Gahjae-class torpedo boat

Class overview
- Operators: Navy of the Islamic Revolutionary Guard Corps
- In service: 2002–present

General characteristics
- Type: Torpedo boat
- Displacement: 7 tons (estimate)
- Length: 15 m (49 ft 3 in) (speculative)
- Beam: 3 m (9 ft 10 in) (speculative)
- Draught: 0.7 m (2 ft 4 in) (speculative)
- Speed: 50 knots (93 km/h) (estimate)
- Armament: 2 × torpedo tubes

= Gahjae-class torpedo boat =

Type of submarine

Gahjae is a class of semi-submersible fast torpedo boat operated by the Navy of the Islamic Revolutionary Guard Corps of Iran.

== History ==
Allegedly originating from the North Korea as Taedong-C, there are reports suggesting that three boats of this class were delivered to Iran on 22 December 2002.
== Design ==
Gahjae vessels are estimated to have a standard displacement of 7 t and can possibly reach a top speed of 50 kn.

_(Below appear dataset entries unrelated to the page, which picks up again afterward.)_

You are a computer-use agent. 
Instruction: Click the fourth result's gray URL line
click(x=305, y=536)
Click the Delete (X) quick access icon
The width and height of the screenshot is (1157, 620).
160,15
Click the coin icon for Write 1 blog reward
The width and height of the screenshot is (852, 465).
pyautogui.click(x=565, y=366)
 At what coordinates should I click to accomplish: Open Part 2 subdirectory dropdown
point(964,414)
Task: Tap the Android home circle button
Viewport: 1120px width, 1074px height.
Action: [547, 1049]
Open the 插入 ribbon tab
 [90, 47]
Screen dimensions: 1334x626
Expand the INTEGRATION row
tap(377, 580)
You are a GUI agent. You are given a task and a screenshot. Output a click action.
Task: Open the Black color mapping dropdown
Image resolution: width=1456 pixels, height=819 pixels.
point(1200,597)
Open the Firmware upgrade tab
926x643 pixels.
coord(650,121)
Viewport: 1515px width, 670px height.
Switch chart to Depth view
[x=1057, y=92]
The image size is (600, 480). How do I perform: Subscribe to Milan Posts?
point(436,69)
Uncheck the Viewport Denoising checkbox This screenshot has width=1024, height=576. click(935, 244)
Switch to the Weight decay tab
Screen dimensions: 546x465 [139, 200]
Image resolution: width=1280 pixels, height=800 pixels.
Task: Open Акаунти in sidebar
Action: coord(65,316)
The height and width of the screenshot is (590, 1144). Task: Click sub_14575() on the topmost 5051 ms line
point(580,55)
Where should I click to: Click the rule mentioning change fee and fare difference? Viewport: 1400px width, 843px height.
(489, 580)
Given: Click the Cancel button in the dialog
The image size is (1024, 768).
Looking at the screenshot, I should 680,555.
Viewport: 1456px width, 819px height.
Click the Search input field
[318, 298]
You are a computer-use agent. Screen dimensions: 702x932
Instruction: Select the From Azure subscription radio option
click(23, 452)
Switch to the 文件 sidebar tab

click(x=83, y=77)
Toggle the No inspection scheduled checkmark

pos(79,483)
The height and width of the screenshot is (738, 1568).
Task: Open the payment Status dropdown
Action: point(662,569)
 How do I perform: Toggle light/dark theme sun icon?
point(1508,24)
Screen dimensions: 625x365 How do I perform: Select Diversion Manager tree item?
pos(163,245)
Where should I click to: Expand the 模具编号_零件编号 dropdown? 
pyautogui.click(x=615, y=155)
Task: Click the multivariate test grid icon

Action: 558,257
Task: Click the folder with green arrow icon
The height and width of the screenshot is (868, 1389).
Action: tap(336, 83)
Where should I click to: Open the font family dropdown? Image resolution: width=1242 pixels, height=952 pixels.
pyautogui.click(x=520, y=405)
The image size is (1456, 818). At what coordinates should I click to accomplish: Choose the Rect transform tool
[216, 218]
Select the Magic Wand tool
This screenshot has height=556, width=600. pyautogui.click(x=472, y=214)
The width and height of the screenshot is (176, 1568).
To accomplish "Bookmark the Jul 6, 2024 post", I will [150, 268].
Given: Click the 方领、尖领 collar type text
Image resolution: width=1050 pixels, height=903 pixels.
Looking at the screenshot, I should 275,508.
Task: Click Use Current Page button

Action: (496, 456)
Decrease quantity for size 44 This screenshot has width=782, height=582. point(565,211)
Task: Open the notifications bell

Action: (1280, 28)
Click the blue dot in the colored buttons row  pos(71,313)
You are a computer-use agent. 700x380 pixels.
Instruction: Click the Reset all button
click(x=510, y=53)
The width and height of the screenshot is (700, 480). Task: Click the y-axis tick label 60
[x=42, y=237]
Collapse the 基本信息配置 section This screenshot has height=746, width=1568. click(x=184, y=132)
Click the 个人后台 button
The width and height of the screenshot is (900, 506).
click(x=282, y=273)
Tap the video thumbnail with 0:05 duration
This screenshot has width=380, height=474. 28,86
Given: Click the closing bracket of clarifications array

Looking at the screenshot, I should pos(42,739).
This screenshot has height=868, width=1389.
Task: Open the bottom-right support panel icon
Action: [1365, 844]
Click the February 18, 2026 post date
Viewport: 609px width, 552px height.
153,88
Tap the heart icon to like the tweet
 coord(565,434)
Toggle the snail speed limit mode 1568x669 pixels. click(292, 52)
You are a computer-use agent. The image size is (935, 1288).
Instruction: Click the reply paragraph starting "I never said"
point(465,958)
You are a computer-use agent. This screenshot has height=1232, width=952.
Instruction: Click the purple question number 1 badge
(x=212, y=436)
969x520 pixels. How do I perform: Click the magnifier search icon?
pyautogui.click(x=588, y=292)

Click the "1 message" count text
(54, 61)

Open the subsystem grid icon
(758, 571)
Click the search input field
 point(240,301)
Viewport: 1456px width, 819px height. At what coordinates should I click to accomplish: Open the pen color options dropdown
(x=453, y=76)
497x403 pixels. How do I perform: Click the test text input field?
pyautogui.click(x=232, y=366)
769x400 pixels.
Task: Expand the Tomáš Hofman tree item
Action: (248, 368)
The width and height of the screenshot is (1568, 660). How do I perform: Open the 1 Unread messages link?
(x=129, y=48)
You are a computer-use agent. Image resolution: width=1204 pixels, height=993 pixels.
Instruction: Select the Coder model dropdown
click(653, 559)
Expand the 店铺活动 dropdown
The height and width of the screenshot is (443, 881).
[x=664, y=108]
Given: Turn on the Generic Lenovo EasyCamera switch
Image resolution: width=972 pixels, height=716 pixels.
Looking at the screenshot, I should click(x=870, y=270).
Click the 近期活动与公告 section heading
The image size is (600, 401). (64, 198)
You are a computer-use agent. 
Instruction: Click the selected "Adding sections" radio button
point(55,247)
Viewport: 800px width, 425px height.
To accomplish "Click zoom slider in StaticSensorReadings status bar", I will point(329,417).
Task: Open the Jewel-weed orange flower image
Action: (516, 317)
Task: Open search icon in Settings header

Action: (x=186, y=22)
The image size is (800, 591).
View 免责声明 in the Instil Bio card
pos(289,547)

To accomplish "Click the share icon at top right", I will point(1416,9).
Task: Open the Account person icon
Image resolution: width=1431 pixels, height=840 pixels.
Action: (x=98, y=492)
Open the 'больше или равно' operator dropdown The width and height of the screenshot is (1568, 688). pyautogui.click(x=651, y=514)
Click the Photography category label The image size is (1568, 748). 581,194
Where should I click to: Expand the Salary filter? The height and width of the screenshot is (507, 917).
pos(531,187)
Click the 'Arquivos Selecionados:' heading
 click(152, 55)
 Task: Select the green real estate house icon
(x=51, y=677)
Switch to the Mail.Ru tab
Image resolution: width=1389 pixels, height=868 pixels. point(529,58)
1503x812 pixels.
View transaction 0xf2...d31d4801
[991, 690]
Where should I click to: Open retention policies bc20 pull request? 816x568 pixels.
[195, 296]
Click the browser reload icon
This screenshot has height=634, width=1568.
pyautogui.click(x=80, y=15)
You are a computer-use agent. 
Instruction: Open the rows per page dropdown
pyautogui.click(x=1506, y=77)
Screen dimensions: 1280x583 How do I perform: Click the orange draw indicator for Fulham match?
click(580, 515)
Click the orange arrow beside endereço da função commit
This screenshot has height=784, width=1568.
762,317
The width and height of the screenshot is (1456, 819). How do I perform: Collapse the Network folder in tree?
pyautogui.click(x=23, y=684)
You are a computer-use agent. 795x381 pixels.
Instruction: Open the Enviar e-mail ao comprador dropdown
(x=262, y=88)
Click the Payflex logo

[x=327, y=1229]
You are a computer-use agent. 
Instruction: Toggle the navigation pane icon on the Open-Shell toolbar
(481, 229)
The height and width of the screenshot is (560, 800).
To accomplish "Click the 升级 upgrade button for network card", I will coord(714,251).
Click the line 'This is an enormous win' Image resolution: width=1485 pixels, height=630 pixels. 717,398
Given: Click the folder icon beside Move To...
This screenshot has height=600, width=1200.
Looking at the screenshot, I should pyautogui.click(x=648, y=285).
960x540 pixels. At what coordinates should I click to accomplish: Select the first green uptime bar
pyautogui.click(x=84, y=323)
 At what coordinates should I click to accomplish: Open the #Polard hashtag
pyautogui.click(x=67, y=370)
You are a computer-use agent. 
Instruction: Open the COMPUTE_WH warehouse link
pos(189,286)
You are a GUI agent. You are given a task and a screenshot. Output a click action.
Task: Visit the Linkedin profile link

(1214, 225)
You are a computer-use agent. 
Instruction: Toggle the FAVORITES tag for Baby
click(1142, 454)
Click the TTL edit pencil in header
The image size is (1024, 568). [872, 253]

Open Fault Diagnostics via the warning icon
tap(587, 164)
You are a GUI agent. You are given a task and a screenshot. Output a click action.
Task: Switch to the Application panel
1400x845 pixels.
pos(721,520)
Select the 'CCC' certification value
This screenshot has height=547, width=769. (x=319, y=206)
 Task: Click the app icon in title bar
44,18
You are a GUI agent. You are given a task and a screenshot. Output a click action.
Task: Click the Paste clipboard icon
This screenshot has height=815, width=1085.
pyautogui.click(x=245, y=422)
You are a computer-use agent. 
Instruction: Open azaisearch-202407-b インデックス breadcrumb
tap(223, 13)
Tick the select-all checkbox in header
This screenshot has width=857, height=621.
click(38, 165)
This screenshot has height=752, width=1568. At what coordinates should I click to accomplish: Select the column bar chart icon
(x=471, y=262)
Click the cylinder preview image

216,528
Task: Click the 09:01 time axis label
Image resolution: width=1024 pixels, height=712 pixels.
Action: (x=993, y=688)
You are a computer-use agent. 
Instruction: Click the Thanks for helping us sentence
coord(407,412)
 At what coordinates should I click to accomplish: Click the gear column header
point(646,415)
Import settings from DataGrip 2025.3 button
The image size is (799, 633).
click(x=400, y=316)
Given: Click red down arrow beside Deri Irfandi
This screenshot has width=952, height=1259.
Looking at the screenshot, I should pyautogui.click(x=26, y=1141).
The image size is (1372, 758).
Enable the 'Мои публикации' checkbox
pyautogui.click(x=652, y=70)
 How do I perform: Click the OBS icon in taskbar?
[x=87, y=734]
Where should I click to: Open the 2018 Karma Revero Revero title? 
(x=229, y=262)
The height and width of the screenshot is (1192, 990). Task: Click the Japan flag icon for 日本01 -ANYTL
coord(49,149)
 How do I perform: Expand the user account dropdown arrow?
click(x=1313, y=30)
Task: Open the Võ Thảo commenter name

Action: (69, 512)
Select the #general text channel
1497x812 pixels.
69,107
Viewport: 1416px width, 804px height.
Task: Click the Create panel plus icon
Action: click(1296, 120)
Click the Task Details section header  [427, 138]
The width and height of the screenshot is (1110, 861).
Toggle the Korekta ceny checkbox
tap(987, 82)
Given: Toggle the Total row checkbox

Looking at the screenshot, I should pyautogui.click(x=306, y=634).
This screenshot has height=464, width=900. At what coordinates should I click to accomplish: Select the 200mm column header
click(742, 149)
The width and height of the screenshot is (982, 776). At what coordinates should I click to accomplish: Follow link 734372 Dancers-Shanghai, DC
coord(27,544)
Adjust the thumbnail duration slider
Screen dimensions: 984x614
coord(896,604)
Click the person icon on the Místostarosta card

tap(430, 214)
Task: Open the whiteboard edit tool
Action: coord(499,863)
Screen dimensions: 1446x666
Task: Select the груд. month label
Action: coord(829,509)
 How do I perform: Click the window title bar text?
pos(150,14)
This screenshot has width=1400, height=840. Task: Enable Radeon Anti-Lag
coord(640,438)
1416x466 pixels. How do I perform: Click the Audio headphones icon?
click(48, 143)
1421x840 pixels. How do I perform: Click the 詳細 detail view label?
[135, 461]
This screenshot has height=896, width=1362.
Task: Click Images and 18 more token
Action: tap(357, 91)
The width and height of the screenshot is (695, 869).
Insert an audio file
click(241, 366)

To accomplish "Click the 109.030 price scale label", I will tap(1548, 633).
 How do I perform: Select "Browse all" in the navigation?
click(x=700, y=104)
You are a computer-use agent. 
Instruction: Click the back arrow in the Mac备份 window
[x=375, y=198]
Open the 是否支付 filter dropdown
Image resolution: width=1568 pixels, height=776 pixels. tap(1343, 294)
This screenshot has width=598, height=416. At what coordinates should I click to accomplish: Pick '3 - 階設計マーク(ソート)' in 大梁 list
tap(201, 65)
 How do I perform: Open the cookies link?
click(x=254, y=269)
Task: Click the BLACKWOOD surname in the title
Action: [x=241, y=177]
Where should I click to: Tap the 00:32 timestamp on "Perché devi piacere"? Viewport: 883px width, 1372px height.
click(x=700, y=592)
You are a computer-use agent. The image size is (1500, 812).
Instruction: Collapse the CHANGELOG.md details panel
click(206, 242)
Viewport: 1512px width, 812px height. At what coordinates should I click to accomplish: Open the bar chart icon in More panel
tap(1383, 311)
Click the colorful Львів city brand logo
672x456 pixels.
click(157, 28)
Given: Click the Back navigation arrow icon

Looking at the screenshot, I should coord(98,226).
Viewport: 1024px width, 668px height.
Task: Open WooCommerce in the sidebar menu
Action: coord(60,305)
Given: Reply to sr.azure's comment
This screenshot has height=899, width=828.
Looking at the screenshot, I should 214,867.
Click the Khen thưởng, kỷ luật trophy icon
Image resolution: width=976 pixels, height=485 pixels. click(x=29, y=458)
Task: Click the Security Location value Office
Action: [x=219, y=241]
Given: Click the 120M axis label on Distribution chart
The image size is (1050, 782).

The appearance of these vessels, resembles those of Peykaap-class and they should be close in terms of dimension. The vessels can carry two lightweight torpedoes of unknown type.

According to Jane's Fighting Ships, the vessel is likely designed for a high-speed approach towards enemy on the surface, and then submerging for almost 3 m before using the snort mast for an attack, like Kajami-class.